Ia menjabarkan bahwa skor Membaca menjadi 365 dan Sains menjadi 389. Namun, skor Matematika Indonesia turun dua poin menjadi 364. Secara keseluruhan, skor Indonesia masih berada di bawah rata-rata negara OECD.
Menurut Satriwan, kenaikan skor PISA menjadi indikasi adanya upaya serius Kemdikdasmen selama ini untuk melakukan learning recovery atau pemulihan pembelajaran pascapandemi Covid-19.
“Misalnya melalui pendekatan Pembelajaran Mendalam yang kini tengah diperkuat Kemdikdasmen harus betul-betul dipahami guru untuk dilaksanakan di kelas,” katanya.
Ia mengatakan kenaikan skor Sains harus terus diperkuat melalui pendekatan Sains, Technology, Engineering, Art (STEAM) dengan kombinasi ilmu-ilmu sosial humaniora. Upaya tersebut dapat dimulai di pendidikan dasar dan pengenalannya pada jenjang pendidikan anak usia dini.
Satriwan menambahkan, dari aspek Membaca, kenaikan skor murid Indonesia juga perlu diperkuat melalui dukungan guru dan orang tua. Pembiasaan membaca buku fiksi maupun nonfiksi, memahami ragam teks, grafik, infografis, tabel, serta statistik sederhana yang berkaitan dengan konten materi pelajaran harus diperkuat.
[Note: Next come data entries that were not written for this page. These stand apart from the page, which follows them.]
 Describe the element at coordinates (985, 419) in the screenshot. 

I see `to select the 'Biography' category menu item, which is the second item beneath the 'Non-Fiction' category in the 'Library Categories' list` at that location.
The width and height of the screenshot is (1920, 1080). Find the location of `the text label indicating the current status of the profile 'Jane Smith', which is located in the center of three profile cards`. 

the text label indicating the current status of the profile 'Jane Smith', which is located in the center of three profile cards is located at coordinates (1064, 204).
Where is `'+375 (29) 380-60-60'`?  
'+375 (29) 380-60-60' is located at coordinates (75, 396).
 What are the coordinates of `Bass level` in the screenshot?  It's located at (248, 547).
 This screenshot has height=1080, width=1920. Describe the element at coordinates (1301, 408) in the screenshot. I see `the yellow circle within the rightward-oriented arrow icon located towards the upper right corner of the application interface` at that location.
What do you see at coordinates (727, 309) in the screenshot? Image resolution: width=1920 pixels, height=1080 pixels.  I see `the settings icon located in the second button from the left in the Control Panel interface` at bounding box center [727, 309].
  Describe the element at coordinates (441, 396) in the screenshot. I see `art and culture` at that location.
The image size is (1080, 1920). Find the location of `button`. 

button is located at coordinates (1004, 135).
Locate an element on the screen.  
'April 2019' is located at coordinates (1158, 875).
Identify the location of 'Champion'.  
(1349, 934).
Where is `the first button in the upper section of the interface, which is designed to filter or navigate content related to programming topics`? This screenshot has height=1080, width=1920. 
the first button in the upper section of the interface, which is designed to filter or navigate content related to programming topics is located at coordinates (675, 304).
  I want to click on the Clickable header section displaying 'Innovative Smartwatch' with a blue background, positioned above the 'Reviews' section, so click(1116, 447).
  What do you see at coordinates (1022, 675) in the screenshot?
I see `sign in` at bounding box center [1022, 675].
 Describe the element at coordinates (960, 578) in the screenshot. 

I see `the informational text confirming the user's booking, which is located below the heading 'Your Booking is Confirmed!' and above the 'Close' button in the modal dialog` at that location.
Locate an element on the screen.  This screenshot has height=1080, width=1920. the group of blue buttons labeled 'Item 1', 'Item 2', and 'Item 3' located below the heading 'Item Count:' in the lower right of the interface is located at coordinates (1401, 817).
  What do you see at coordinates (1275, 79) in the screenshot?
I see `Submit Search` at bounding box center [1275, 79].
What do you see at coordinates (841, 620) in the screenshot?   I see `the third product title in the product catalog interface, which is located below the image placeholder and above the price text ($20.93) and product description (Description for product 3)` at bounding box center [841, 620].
“Pembiasaan dan pembudayaan membaca buku fiksi, non fiksi, dan ragam jenis teks itu adalah tugas semua guru mata pelajaran, bukan hanya guru matematika dan bahasa Indonesia,” ucapnya.
Ia menyampaikan budaya membaca di sekolah akan lebih optimal jika pemerintah menghadirkan fasilitas perpustakaan dengan buku-buku bacaan berkualitas. Anggaran untuk buku perpustakaan seharusnya menjadi prioritas.
Satriawan menegaskan penurunan skor Matematika dua poin harus menjadi pelecut agar pembelajaran di kelas tidak hanya berorientasi pada kemampuan murid menghafal angka atau rumus semata.
"Jadi yang dipelajari di kelas itu hendaknya bermakna, membangun nalar kritis murid, mereka dapat menyelesaikan persoalan riil menggunakan pendekatan matematika,” tegasnya.